迈向视频思维测试：面向高级视频推理与理解的全方位基准

摘要

人类智能要求正确性与鲁棒性，其中前者是后者的基础。在视频理解领域，正确性确保了视觉内容的准确解读，而鲁棒性则保证了在复杂条件下性能的稳定。尽管视频大语言模型（video LLMs）取得了进展，现有基准测试仍未能充分反映这些模型与人类智能在视频解读中保持正确性和鲁棒性方面的差距。为此，我们引入了视频思维测试（Video-TT），旨在评估视频LLMs是否能够像人类一样有效解读现实世界中的视频。Video-TT真实反映了在理解复杂视觉叙事方面的差距，并通过自然对抗性问题来评估模型的鲁棒性。该测试包含1000个YouTube短视频，每个视频配有一个开放式问题及四个针对视觉与叙事复杂性的对抗性问题。我们的评估结果显示，视频LLMs与人类表现之间存在显著差距。

English

Human intelligence requires correctness and robustness, with the former being foundational for the latter. In video understanding, correctness ensures the accurate interpretation of visual content, and robustness maintains consistent performance in challenging conditions. Despite advances in video large language models (video LLMs), existing benchmarks inadequately reflect the gap between these models and human intelligence in maintaining correctness and robustness in video interpretation.
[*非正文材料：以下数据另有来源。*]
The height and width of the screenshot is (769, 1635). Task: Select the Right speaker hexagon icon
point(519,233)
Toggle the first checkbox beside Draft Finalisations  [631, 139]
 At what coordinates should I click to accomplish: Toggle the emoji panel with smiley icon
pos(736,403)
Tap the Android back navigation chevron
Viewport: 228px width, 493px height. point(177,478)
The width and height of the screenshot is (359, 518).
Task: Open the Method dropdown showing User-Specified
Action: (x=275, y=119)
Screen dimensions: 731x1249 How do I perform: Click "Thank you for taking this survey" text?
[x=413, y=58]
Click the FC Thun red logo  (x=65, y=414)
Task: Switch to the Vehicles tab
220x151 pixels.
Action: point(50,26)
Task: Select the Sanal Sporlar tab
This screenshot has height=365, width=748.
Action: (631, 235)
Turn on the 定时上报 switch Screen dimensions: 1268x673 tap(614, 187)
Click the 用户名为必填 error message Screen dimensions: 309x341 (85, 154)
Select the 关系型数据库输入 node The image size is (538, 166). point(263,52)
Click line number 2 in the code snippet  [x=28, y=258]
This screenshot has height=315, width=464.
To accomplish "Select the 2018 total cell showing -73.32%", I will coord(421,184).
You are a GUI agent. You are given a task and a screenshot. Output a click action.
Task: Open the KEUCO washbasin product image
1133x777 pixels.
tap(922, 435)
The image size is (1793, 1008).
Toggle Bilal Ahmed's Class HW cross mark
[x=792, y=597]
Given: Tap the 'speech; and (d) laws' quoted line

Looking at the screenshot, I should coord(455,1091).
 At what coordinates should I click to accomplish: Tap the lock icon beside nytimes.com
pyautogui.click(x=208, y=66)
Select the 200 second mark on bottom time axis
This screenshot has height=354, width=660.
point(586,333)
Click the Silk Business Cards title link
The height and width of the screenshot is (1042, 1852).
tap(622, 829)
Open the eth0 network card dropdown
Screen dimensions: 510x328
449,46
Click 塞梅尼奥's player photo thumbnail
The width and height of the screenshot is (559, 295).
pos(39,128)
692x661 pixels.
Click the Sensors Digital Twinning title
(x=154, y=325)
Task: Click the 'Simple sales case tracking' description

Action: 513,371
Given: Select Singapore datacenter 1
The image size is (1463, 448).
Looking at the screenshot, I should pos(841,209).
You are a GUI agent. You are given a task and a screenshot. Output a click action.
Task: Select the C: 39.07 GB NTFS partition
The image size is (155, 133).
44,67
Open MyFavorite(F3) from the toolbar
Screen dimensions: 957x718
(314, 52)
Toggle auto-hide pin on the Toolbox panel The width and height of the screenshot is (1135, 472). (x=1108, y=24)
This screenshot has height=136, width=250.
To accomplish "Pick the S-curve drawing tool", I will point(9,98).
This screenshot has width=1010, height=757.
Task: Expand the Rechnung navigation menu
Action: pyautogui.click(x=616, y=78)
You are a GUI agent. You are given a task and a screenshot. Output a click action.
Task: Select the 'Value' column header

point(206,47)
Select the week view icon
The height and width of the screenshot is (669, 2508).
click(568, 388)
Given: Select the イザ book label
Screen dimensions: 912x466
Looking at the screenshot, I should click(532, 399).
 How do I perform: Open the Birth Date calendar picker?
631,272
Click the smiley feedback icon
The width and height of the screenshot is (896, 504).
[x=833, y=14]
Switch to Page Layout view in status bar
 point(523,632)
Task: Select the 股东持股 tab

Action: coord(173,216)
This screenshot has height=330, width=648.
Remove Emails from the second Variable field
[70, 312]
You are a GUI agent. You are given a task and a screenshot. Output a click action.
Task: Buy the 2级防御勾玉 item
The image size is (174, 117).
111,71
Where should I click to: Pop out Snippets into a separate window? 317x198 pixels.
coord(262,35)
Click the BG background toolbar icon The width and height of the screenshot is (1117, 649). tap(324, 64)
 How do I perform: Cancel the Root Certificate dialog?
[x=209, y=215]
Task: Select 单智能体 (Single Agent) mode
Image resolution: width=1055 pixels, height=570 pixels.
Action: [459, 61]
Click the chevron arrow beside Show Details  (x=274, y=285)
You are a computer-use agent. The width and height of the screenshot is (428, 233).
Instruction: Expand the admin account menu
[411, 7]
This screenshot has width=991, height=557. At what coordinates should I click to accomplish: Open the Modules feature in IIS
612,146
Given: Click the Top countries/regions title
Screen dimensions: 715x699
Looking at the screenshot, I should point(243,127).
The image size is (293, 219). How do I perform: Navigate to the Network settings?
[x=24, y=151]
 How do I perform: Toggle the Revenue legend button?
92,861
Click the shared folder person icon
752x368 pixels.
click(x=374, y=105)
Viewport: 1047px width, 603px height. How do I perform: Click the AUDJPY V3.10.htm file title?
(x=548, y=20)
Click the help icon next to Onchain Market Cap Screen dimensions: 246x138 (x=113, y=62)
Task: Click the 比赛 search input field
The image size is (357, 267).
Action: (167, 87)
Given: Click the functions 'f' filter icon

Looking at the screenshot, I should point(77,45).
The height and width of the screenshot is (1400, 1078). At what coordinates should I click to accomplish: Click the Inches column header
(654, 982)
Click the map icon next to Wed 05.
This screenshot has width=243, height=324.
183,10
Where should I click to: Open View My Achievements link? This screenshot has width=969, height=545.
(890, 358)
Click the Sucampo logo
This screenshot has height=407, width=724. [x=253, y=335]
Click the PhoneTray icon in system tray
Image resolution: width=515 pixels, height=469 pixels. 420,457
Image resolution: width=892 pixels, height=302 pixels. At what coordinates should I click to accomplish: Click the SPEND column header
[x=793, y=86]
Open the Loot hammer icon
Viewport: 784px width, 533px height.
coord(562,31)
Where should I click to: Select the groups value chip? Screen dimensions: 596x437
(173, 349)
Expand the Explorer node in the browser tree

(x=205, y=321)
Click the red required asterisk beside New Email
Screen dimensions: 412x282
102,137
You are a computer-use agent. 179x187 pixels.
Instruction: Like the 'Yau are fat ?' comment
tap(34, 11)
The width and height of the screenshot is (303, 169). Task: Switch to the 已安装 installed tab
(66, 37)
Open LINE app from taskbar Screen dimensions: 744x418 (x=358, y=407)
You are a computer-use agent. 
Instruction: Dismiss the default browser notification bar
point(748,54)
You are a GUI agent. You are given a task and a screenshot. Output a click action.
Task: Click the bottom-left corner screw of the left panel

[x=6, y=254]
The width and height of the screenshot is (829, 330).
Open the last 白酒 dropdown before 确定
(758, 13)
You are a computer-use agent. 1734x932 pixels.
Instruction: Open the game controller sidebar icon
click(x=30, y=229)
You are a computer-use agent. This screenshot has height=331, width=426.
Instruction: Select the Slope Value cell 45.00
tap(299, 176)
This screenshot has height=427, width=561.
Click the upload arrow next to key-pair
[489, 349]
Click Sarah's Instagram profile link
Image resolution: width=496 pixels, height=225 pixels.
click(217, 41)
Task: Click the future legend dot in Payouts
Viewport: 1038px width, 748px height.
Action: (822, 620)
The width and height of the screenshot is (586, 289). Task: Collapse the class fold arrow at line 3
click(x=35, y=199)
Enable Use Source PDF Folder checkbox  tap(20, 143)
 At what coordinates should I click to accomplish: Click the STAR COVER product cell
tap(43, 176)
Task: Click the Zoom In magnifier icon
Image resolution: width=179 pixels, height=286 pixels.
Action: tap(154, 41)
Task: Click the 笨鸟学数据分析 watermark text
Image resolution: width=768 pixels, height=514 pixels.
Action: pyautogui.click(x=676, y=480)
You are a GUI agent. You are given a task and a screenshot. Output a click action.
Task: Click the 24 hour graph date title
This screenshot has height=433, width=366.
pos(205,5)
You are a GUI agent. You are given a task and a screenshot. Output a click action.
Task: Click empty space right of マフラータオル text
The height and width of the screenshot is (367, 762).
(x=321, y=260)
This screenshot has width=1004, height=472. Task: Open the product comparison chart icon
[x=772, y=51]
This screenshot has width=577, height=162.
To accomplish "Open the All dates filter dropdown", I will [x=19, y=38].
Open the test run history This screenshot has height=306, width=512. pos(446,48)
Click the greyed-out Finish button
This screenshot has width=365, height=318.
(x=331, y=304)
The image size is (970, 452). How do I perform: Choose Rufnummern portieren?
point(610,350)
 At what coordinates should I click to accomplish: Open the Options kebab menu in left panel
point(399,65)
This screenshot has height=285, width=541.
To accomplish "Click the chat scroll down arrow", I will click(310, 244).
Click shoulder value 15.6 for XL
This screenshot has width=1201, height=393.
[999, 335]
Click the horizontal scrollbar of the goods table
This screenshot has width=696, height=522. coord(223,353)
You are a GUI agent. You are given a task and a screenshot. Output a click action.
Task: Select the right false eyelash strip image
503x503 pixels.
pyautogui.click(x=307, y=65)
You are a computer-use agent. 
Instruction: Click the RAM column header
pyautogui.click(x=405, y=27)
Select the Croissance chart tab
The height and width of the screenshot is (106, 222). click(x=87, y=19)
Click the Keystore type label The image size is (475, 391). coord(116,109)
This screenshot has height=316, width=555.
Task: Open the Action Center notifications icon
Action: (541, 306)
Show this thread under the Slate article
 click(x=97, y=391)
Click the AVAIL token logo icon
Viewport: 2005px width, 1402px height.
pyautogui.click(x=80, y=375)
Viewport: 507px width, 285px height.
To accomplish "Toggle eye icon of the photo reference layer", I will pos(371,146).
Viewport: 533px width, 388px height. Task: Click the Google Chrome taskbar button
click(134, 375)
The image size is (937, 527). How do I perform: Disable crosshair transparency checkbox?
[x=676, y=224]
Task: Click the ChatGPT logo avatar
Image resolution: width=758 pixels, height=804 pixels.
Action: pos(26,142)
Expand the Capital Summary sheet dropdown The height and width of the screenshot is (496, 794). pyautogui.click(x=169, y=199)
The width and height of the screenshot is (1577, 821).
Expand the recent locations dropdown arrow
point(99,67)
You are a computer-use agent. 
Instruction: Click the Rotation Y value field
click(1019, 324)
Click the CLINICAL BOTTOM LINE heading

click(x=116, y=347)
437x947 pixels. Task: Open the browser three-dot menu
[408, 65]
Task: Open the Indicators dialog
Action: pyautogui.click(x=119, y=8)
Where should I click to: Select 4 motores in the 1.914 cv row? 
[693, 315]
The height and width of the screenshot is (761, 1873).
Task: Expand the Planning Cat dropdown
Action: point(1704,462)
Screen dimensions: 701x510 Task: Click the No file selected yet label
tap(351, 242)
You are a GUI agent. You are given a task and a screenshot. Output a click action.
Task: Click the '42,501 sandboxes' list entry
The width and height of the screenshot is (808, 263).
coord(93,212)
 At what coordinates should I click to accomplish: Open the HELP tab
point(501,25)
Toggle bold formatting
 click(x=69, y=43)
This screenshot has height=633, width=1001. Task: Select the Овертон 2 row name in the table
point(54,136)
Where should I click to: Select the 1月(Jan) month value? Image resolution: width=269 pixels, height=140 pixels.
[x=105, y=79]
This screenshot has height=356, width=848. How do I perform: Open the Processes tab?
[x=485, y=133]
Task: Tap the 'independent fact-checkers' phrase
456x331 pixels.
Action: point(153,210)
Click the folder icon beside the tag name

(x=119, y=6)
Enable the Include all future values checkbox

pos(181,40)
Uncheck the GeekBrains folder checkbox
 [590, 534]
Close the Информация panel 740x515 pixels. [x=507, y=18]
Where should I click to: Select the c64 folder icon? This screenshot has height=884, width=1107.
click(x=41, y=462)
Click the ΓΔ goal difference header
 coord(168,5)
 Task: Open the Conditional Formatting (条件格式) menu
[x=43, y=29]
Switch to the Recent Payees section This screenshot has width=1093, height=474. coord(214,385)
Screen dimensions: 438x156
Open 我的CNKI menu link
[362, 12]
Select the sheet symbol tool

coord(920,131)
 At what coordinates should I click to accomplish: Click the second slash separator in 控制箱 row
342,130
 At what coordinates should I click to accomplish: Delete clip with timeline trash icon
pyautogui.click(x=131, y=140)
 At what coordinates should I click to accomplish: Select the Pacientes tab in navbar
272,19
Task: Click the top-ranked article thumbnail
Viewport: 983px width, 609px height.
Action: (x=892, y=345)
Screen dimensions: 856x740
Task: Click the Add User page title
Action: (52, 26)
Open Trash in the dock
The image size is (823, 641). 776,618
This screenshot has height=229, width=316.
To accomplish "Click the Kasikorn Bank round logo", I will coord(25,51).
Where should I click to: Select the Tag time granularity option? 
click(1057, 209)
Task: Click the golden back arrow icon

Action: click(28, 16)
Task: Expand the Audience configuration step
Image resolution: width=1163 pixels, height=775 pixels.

We introduce the Video Thinking Test (Video-TT), to assess if video LLMs can interpret real-world videos as effectively as humans. Video-TT reflects genuine gaps in understanding complex visual narratives, and evaluates robustness against natural adversarial questions. Video-TT comprises 1,000 YouTube Shorts videos, each with one open-ended question and four adversarial questions that probe visual and narrative complexity. Our evaluation shows a significant gap between video LLMs and human performance.